Guillain-Barré Syndrome (GBS)
The acute immune-mediated polyneuropathies are classified under the eponym Guillain-Barré syndrome after the authors of early descriptions of the disease. GBS is an autoimmune disease, resulting from the generation of autoimmune antibodies and inflammatory cells that cross-react with epitopes on peripheral nerves and roots, leading to demyelination, axonal damage or both. Pathogenesis of GBS is not yet fully understood, but the disease is often triggered by a preceding bacterial or viral infection. In particular, one potential trigger of GBS is infection caused by campylobacter. GBS is a heterogeneous disorder, and several variants of the disease have been identified. Variants are often categorized as demyelinating and axonal.

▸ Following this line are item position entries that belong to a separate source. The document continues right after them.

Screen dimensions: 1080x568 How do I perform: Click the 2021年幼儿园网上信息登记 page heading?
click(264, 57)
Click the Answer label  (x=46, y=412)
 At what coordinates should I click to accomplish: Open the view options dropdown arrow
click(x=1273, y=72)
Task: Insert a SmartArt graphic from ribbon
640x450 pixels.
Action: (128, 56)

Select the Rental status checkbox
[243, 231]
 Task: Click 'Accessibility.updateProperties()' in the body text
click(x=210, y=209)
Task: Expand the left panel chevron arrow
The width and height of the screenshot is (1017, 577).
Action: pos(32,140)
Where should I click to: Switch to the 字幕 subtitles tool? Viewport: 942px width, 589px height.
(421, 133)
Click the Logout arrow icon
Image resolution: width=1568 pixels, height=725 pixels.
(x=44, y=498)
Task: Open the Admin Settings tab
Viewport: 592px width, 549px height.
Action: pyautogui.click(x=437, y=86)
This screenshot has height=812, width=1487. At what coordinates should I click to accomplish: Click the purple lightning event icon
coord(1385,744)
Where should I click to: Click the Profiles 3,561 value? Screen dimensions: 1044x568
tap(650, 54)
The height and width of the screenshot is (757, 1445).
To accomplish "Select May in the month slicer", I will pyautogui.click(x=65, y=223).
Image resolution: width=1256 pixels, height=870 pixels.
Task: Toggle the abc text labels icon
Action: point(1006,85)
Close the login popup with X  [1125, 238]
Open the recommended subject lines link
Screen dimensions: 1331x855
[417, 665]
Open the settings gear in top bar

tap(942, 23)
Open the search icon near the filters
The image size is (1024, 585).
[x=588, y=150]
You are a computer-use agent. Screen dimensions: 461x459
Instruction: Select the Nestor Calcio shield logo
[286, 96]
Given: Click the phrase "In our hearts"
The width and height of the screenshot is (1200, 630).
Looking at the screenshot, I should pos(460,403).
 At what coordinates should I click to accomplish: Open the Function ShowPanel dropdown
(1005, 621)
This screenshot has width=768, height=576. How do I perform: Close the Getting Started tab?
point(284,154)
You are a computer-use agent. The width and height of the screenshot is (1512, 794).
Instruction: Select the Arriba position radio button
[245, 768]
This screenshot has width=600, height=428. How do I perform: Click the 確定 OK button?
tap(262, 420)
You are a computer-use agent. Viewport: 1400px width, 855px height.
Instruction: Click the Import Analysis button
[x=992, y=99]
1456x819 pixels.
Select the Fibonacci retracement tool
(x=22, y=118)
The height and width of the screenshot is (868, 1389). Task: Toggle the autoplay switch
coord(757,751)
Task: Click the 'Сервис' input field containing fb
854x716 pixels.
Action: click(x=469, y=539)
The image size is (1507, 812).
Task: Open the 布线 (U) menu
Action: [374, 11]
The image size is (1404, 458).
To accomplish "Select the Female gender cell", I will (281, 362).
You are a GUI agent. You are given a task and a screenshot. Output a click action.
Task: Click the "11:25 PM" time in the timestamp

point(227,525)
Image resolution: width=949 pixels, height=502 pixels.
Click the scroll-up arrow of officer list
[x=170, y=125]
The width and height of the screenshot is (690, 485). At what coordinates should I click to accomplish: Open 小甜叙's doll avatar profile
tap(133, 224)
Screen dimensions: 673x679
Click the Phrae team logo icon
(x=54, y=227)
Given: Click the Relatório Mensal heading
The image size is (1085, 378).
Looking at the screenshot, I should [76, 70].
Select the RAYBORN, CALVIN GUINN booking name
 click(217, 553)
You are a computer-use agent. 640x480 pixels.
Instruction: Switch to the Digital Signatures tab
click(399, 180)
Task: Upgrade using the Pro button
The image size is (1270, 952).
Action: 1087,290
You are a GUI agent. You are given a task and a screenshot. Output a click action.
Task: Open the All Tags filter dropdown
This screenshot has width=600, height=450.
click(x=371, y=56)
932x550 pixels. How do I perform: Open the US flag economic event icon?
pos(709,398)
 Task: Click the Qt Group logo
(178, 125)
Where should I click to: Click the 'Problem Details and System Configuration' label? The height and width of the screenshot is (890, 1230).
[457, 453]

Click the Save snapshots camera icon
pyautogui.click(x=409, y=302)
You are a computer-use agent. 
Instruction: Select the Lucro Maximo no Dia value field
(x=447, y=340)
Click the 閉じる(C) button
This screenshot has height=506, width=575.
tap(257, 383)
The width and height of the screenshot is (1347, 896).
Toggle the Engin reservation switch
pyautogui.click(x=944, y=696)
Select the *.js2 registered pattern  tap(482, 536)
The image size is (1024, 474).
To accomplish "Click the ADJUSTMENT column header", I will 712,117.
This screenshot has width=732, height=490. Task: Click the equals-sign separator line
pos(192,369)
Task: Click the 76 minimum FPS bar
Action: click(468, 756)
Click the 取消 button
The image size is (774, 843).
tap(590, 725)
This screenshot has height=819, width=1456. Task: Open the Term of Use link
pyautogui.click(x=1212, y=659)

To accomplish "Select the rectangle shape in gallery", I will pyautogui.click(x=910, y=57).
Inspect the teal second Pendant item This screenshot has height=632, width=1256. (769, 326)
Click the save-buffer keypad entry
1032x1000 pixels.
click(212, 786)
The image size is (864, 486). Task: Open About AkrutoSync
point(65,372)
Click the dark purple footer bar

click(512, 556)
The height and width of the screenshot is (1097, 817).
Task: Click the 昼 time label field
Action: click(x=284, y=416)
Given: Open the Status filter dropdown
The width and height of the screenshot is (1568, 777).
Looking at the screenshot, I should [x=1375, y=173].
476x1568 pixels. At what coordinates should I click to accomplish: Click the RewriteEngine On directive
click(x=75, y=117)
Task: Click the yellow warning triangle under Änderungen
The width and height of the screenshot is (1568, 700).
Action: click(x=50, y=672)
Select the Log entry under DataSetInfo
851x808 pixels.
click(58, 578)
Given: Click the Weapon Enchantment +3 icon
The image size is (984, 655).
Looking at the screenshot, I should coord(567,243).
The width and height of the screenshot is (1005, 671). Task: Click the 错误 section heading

Most often, GBS presents as an acute monophasic paralyzing illness.
The cardinal clinical features of GBS are rapidly progressive, symmetrical weakness of the extremities accompanied by absent or depressed deep tendon reflexes. The weakness reaches its highest severity in 4 weeks followed by a plateau phase and then recovery. The weakness can vary from mild difficulty with walking to nearly complete paralysis of all extremity, facial, respiratory, and bulbar muscles.
The standard first line treatment of GBS is either IVIg or plasma exchange (PE), although 30 –50 percent do not respond satisfactory to this treatment. There is a high unmet need as 5 percent of patients are dying and many of the surviving patients are left with physical disability and pain. Overall, the disease is associated with diminished life quality and high costs for society in terms of treatment and reduced work capacity. The incidence of GBS is estimated at 1:100,000. An increase in the occurrence of GBS of 20 peercent is seen with every 10-year rise in age after the first decade of life. The addressable patient population with GBS is estimated to be in the range of 4,200 –13,800.
There is evidence of pathogenic role of IgG in axonal variants of GBS, and most researchers and clinicians believe IgG to play a significant role in demyelinating variants as well.